## Short exercise
Rewrite the lines of all the records below as a numbered list, leaving out blank lines and the pictures.

☆ ☆ ☆ ☆ ☆ ☆ ☆

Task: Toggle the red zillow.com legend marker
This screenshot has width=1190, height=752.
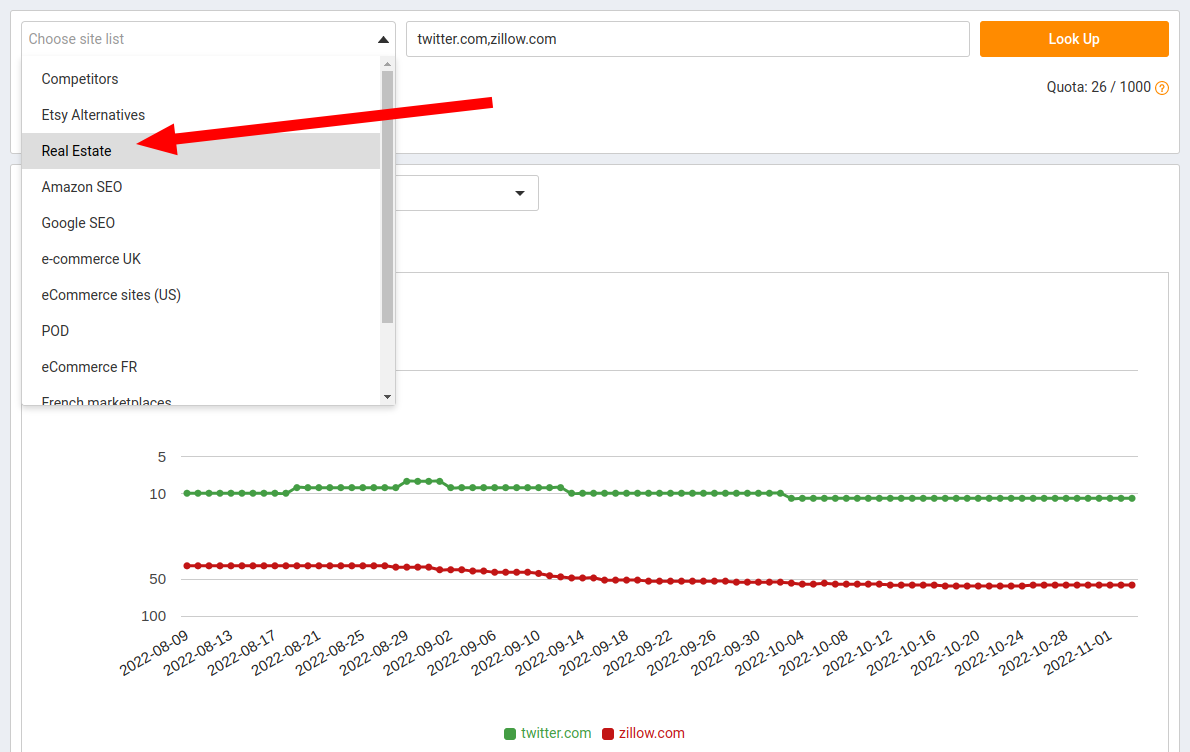Action: pyautogui.click(x=608, y=733)
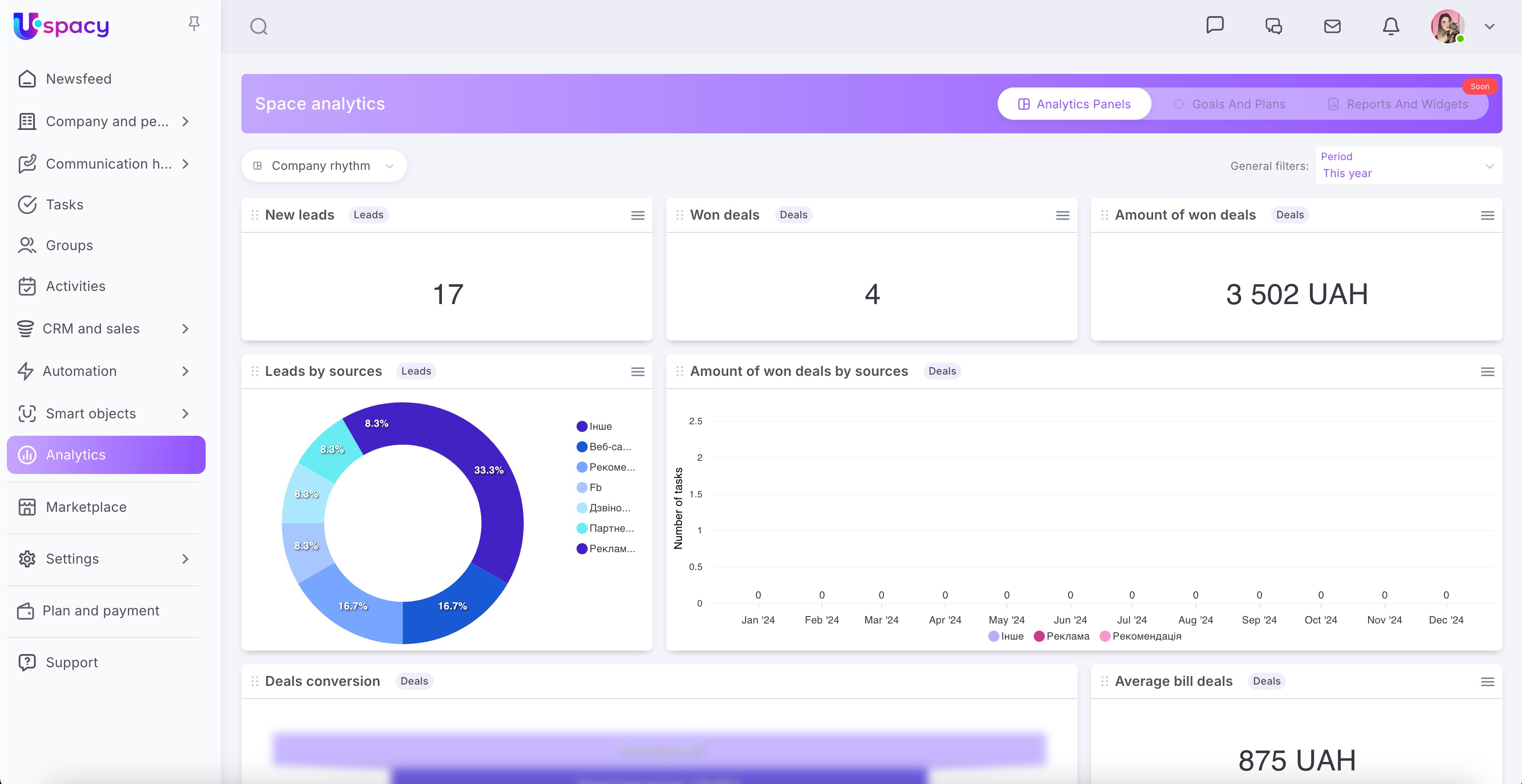Screen dimensions: 1522x784
Task: Open the chat bubble icon in header
Action: (x=1215, y=25)
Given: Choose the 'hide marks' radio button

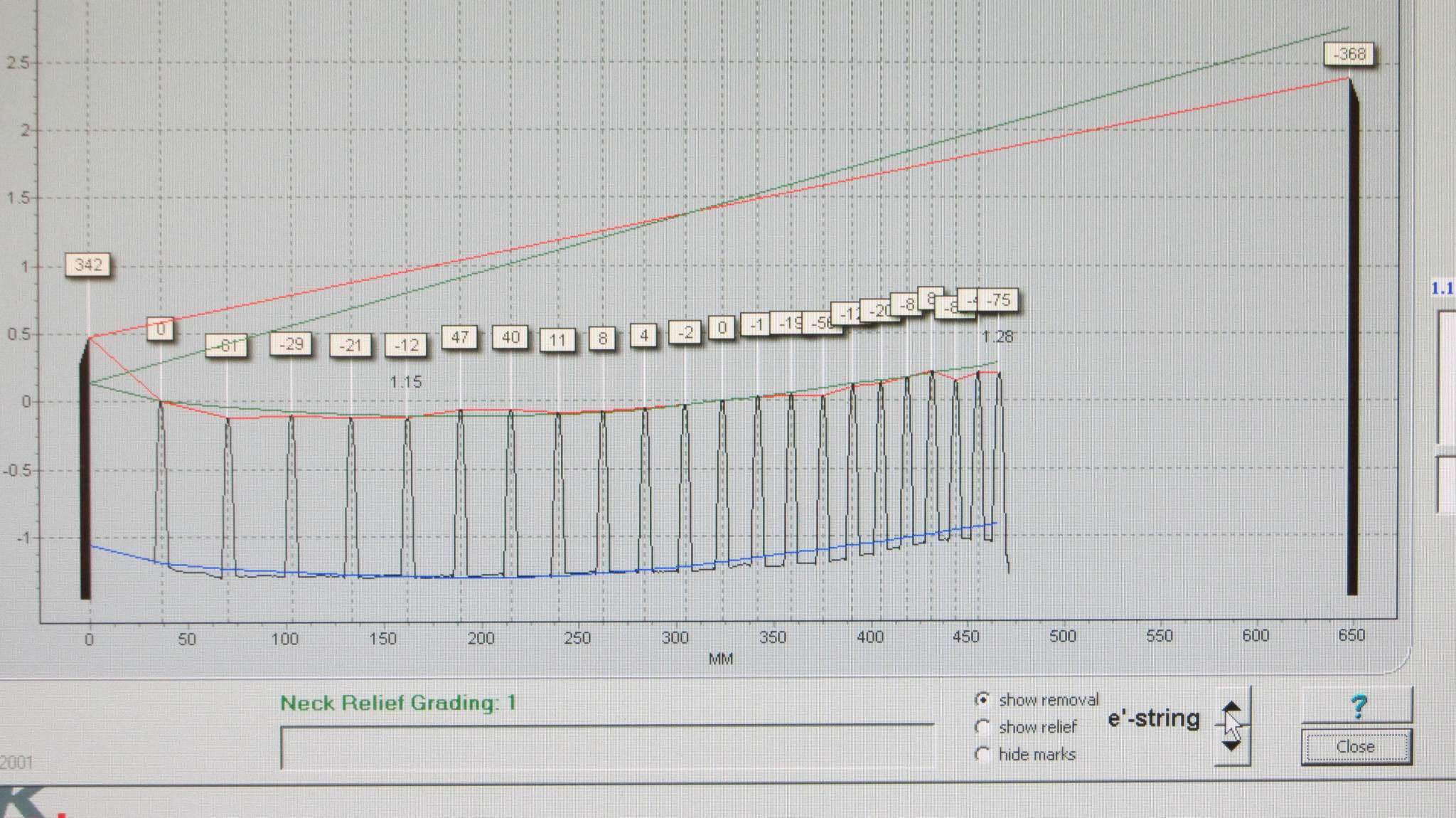Looking at the screenshot, I should click(x=983, y=753).
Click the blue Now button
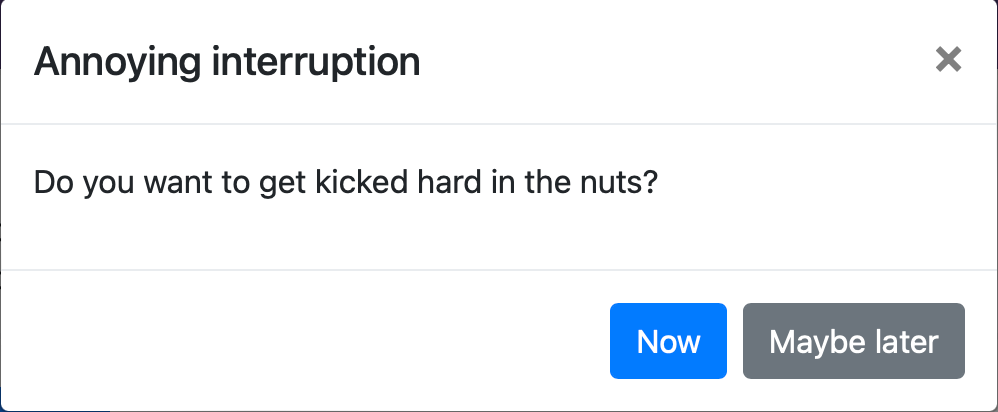998x412 pixels. (x=668, y=342)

☆ ☆ ☆ ☆ ☆ ☆ ☆

## Finished answer
1. Task: Toggle the red zillow.com legend marker
2. This screenshot has width=1190, height=752.
3. Action: pyautogui.click(x=608, y=733)
4. Screen dimensions: 1522x784
5. Task: Open the chat bubble icon in header
6. Action: (x=1215, y=25)
7. Given: Choose the 'hide marks' radio button
8. Looking at the screenshot, I should click(x=983, y=753).
9. Click the blue Now button
10. 998x412 pixels. (x=668, y=342)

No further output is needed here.